Decisione sui tassi
La Banca centrale europea ha confermato i tassi di luglio: deposito al 2,25%, rifinanziamenti principali al 2,40% e prestiti marginali al 2,65%, dopo l’aumento di giugno. Lagarde ha indicato che fino a settembre saranno valutati nuovi dati prima di eventuali rialzi.
Inflazione e energia
Gli effetti dello shock energetico legato al conflitto in Medio Oriente saranno attentamente monitorati. La BCE rileva che i prezzi dell’energia restano elevati ma coerenti con le proiezioni di giugno. L’incertezza resta alta e l’impatto inflazionistico non si è ancora manifestato completamente.
Situazione economica
L’attività economica mostra miglioramenti nel secondo trimestre. Servizi in recupero, disoccupazione al 6,2%, e segnali di crescita moderata nonostante il conflitto e lo shock energetico. I fondamentali di crescita a medio termine rimangono solidi, inclusi consumi, investimenti tecnologici e spese pubbliche.
Inflazione e prospettive
La BCE segnala flessione dell’inflazione a giugno, ma gli shock energetici continuano a sostenere la crescita dei prezzi. Le aspettative di inflazione a breve restano elevate, quelle a lungo termine intorno al 2%, indicando stabilizzazione attesa nella prima metà del 2027.

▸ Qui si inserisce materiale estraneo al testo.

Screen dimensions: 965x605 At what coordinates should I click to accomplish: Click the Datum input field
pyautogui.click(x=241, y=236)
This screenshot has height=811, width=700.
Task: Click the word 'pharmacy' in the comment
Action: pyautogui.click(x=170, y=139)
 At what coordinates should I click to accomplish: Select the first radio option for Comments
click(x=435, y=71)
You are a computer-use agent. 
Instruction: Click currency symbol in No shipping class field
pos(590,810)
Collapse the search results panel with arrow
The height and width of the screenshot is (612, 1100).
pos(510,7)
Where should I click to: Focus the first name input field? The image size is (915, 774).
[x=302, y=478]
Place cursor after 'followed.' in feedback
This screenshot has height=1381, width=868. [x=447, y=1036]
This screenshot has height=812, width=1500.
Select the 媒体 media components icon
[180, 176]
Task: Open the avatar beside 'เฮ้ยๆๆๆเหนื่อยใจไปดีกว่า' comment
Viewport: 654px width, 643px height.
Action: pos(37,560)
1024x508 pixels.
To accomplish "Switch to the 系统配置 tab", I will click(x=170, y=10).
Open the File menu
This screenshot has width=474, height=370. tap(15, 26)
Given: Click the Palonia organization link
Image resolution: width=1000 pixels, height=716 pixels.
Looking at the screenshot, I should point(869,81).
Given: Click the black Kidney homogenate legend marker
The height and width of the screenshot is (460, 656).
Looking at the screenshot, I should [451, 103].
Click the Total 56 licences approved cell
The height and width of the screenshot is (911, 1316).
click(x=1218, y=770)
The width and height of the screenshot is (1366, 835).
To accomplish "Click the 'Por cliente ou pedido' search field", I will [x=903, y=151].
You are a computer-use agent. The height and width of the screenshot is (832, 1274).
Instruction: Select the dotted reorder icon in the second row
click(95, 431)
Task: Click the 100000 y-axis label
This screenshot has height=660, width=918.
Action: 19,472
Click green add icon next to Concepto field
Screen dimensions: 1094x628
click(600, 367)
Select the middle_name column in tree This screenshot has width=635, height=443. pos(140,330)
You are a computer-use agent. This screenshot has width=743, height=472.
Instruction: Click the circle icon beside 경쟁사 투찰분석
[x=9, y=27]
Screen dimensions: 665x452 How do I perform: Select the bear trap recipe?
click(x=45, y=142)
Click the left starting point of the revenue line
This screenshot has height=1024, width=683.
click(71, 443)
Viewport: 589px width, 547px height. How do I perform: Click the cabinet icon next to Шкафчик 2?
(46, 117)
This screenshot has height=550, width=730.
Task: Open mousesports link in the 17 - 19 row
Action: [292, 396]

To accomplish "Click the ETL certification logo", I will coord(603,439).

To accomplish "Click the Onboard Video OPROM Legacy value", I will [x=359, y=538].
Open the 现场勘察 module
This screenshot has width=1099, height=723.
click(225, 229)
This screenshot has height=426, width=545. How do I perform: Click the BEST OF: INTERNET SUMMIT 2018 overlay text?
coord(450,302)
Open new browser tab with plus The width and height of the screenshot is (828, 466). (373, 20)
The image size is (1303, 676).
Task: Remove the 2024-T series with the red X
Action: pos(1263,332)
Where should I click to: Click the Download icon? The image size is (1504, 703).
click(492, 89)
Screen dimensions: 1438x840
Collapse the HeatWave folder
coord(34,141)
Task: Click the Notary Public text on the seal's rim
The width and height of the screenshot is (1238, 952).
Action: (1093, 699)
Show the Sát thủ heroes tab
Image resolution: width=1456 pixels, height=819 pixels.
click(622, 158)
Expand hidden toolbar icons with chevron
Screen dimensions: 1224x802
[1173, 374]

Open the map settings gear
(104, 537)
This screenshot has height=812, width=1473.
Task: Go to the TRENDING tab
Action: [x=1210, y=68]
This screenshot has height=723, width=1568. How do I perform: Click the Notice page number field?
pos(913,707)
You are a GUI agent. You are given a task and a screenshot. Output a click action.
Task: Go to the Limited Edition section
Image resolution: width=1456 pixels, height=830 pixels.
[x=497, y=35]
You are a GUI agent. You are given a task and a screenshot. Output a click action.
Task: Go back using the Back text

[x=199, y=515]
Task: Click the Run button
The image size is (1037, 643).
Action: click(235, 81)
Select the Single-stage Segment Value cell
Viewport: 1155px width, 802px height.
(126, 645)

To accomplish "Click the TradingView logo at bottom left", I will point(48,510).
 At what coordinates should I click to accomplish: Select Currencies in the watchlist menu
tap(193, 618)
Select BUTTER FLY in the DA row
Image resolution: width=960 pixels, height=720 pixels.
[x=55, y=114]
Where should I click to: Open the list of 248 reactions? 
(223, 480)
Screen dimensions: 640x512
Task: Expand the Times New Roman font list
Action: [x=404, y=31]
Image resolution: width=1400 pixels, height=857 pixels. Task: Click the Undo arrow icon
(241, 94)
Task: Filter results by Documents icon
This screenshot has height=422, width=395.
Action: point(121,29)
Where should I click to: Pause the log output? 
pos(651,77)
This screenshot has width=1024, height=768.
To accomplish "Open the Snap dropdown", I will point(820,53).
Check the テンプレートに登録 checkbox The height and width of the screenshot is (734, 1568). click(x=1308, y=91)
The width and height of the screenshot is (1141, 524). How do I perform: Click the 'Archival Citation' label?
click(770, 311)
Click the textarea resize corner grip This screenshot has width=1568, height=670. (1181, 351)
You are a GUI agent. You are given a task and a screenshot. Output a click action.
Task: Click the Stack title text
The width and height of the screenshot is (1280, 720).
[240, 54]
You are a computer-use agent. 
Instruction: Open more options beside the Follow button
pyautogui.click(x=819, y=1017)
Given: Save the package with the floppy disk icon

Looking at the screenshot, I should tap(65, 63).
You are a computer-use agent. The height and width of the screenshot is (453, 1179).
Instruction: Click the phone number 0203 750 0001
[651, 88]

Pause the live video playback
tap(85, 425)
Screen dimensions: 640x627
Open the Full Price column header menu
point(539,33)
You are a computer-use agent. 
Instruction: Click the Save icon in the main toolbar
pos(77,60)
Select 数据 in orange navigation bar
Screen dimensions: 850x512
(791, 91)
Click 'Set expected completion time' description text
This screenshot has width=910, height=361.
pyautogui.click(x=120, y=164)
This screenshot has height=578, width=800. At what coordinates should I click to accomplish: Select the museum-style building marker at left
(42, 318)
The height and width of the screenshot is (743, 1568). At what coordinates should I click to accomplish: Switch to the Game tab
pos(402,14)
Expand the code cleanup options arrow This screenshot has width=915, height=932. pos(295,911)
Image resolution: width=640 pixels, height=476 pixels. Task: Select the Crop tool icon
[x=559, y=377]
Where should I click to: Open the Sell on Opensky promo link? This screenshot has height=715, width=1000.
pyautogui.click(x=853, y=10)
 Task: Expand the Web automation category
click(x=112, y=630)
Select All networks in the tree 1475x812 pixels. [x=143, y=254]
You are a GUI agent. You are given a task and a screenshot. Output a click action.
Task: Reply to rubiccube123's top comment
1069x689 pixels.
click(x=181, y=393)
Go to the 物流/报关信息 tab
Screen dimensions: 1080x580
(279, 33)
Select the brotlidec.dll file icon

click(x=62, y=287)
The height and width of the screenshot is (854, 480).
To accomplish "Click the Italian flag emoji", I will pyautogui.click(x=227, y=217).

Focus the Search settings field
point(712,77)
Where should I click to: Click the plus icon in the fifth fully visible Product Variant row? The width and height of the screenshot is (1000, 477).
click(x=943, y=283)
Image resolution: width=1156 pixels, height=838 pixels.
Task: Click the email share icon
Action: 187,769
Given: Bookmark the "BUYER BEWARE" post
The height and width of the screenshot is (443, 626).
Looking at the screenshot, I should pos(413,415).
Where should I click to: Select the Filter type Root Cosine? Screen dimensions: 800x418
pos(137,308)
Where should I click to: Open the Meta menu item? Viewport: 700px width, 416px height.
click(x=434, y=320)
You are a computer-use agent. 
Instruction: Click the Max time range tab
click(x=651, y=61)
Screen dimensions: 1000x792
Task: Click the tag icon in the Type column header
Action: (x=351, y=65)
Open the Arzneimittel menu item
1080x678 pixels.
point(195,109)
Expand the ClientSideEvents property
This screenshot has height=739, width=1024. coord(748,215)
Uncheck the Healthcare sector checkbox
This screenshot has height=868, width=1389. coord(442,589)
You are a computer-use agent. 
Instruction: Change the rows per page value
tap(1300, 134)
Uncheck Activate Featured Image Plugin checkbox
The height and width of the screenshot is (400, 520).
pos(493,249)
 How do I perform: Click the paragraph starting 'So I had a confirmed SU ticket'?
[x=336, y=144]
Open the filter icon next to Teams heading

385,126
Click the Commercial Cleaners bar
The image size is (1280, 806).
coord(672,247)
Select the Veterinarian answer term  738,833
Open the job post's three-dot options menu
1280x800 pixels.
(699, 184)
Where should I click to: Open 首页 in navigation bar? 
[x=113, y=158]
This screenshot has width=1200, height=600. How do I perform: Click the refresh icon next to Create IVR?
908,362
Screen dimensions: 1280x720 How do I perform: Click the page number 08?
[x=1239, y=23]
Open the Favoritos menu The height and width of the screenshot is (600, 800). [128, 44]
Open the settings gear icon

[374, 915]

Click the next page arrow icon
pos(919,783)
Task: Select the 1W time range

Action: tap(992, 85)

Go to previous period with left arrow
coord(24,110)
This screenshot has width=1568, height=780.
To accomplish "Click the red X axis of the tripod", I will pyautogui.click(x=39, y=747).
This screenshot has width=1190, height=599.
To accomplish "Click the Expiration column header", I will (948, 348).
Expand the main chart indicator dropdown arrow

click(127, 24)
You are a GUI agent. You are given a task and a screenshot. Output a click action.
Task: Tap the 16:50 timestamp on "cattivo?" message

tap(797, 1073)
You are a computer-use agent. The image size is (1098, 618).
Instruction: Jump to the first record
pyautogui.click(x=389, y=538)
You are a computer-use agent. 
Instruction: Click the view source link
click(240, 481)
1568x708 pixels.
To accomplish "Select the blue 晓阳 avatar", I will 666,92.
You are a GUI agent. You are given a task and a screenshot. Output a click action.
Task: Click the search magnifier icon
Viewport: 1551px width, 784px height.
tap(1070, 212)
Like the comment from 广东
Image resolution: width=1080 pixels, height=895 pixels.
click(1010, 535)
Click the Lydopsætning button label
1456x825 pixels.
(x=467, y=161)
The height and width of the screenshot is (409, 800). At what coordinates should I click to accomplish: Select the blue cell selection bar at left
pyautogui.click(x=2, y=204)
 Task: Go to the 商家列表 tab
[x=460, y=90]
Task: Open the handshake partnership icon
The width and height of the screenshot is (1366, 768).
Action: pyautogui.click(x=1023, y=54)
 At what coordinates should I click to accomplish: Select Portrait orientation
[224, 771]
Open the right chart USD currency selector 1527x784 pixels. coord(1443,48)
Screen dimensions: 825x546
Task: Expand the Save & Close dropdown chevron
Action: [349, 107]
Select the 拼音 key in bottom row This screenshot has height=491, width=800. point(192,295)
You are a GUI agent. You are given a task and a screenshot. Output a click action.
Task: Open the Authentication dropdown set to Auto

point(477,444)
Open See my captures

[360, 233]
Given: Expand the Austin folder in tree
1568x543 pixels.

Dichiarazioni di Christine Lagarde
La presidente ha escluso dimissioni prima della fine del mandato a settembre 2027. Ha evidenziato che le decisioni continueranno a essere guidate dai dati e che il consiglio è pronto ad affrontare l’incertezza derivante dal conflitto energetico.
Pagamenti istantanei
Lagarde ha inoltre ringraziato le banche centrali di Bosnia e Montenegro per l’adesione alla piattaforma di pagamenti istantanei Tips. A novembre seguiranno Albania, Kosovo e Macedonia del Nord, con un riconoscimento speciale alla Banca d’Italia per il suo ruolo.